━━━━━ SELECTED EXCERPT

Dgraph: Data missing in Dgraph cluster after bulk loading

Created on 15 Feb 2018 · 19Comments · Source: dgraph-io/dgraph

DGraph Version - 1.0.3

OS - Centos 7

Steps to reproduce the issue

Started zero server
_nohup dgraph zero --my=10.111.111.101:5080 --replicas=3 --idx=01 &_

Ran bulk loader
_dgraph bulk -r /home/mapr/DgraphResources/sample.rdf -s /home/mapr/DgraphResources/sample.schema --map_shards=6 --reduce_shards=3 -z 10.111.111.101:5080_

sample.schema.txt
sample.rdf.txt

Copied the p folders to all 3 nodes (/opt/dgraph/data)
Started dgraph server in 3 nodes (inside /opt/dgraph/data)
_nohup dgraph server --memory_mb=16000 --my=10.111.111.101:7080 --zero=10.111.111.101:5080 &
nohup dgraph server --memory_mb=16000 --my=10.111.111.104:7080 --zero=10.111.111.101:5080 &
nohup dgraph server --memory_mb=16000 --my=10.111.111.107:7080 --zero=10.111.111.101:5080 &_
- Expected behaviour
  I will get result if I query any of the 3 nodes (using IP:port/query API)
- Actual behaviour
  Only one node returns partial result. whereas when I query other 2 nodes , I am getting empty result.

End point - http://10.111.111.107:8080/query?debug=true
Post Body - query.txt
Response - response.txt

Result of cluster state api - /state
cluster state.txt

Node
I initially tried with ~50M edges, faced same issue.

Please help me to understand what is missing!.

kinbug

Source

veludurai106

All 19 comments

I would suggest running bulk loader with --reduce_shards as 1, since you want the 3 Dgraph servers to be replicas of each other. Then give the out/0/p as input to one of the Dgraph servers while starting it.

nohup dgraph server --memory_mb=16000 --my=10.111.111.101:7080 --zero=10.111.111.101:5080 -p out/0/p &

The other replica Dgraph servers would get using the snapshot on starting. I will investigate this issue anyway.

pawanrawal on 19 Feb 2018

I am going to close the issue. The issue about a node returning partial result should not occur and I couldn't reproduce it. I have opened another issue about not fetching the snapshot if the initial data in p directory is same for replicas. https://github.com/dgraph-io/dgraph/issues/2202

Feel free to reopen this issue if you still encounter it.

pawanrawal on 7 Mar 2018

Hi @pawanrawal , I was able to reproduce the same issue. I wanted to start dgraph with one zero and 3 servers, I do not want 3 replicas however. I'm only interested in data distribution. Hence I started zero with 1 replica and 3 servers with each pointing to the corresponding reduce shard of bulk output p directory.
When I query, only one of the servers gives partial predicates, rest do not show any predicates at all.

━━━━━━━━━━

--- SET EXERCISE A ---
In the Dgraph bulk loading thread, what value for --reduce_shards does the first reply recommend?
--- SET EXERCISE B ---
Copy out the stretch of the Dgraph bulk loading thread from "pawanrawal on 19" through "output p directory.".

━━━━━ SUPPLIED INFORMATION

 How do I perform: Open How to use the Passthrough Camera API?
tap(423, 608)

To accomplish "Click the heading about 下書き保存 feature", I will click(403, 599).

━━━━━━━━━━

--- EXERCISE RESPONSE A ---
1

--- EXERCISE RESPONSE B ---
pawanrawal on 19 Feb 2018

I am going to close the issue. The issue about a node returning partial result should not occur and I couldn't reproduce it. I have opened another issue about not fetching the snapshot if the initial data in p directory is same for replicas. https://github.com/dgraph-io/dgraph/issues/2202

Feel free to reopen this issue if you still encounter it.

pawanrawal on 7 Mar 2018

Hi @pawanrawal , I was able to reproduce the same issue. I wanted to start dgraph with one zero and 3 servers, I do not want 3 replicas however. I'm only interested in data distribution. Hence I started zero with 1 replica and 3 servers with each pointing to the corresponding reduce shard of bulk output p directory.